Missing Kathleen

November 27, 2007

It’s cold and snowy out there today, with gray skies and a temperature that doesn’t climb above the mid-thirties all day long. People come in complaining about the biting wind and the slippery roads, and visitors are at a minimum all day long. From the dining room I can see the paved trail that winds through Lelanau County, and there are only a few hardy walkers around noontime who brave the snowy, slippery pathway. They are dressed in garish colored spandex, making not only a fashion statement but also a safety statement: it’s deer hunting season and the amateurs are out shooting cows, dogs, and each other.

We’re safe and warm here, though some of us are a bit saddened. I guess I hadn’t written about my friend Kathleen who lived across the hall from me when I first arrived here. When I first came here I was in a lot of pain, and spent most of my time in my room just surviving.
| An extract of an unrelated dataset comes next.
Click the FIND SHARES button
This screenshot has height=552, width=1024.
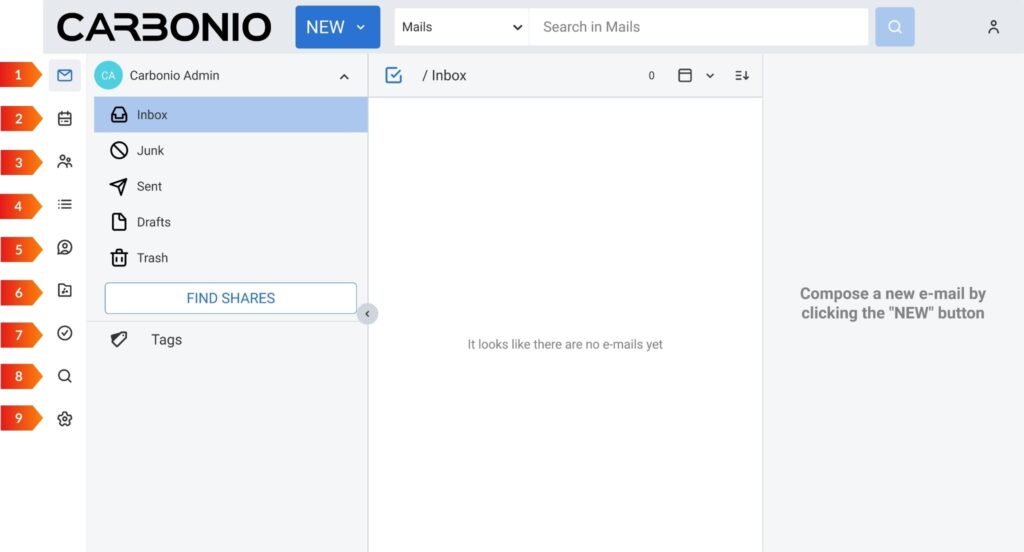(x=230, y=298)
About the second day, Kathleen came over in her walker and introduced herself. She was warm and friendly, sympathetic and welcoming. “Come on down to dinner,” she said. “You can sit with me and I will introduce you to everyone. It can be kind of intimidating when you first get here.”

I didn’t go to the dining hall for the next several meals—intimidation might have been a part of the process, but mostly it was just the constant knife-like jabs in my right hip. Sociable I was not.

Kathleen asked me to join her a couple of times again, and finally one evening she said, “I really want to do this. I am going home tomorrow, and I don’t want to leave you stuck in your room with no friends.” Now if you know me, you know it’s been a long time since I felt intimidated about walking into a room full of people, but Kathleen was so friendly and so insistent, I gave in on the last morning she was here at O.C. and made the long journey down the hallway in my wheelchair.

She was good as her word: she made a space for me at ‘her’ table, and introduced me to Marmie and Irene, and we had a good old gossip and critique about the oatmeal and the under-ripe melon. I came away relaxed about my dining companions and sorry that Kathleen was going home before lunch. But I also found that she lived about a quarter of a mile from me, and she said, “When you escape from here, you come over and visit. We’re neighbors!” I’ve sat at the same table, in the same seat, ever since: that was Kathleen’s legacy to me.

Her full obituary was in today’s paper. I quote it here because it’s proof of what we already knew: “She was well-known for her loving, charismatic personality and her presence would light up a room. Kathleen had a love for music and dancing, in her earlier years she was recognized for being an extraordinary dancer; she was called the jitterbug queen. Her fun-loving, vivacious personality was admired by everyone around her. Kathleen loved people and had a passion for helping and giving to others.”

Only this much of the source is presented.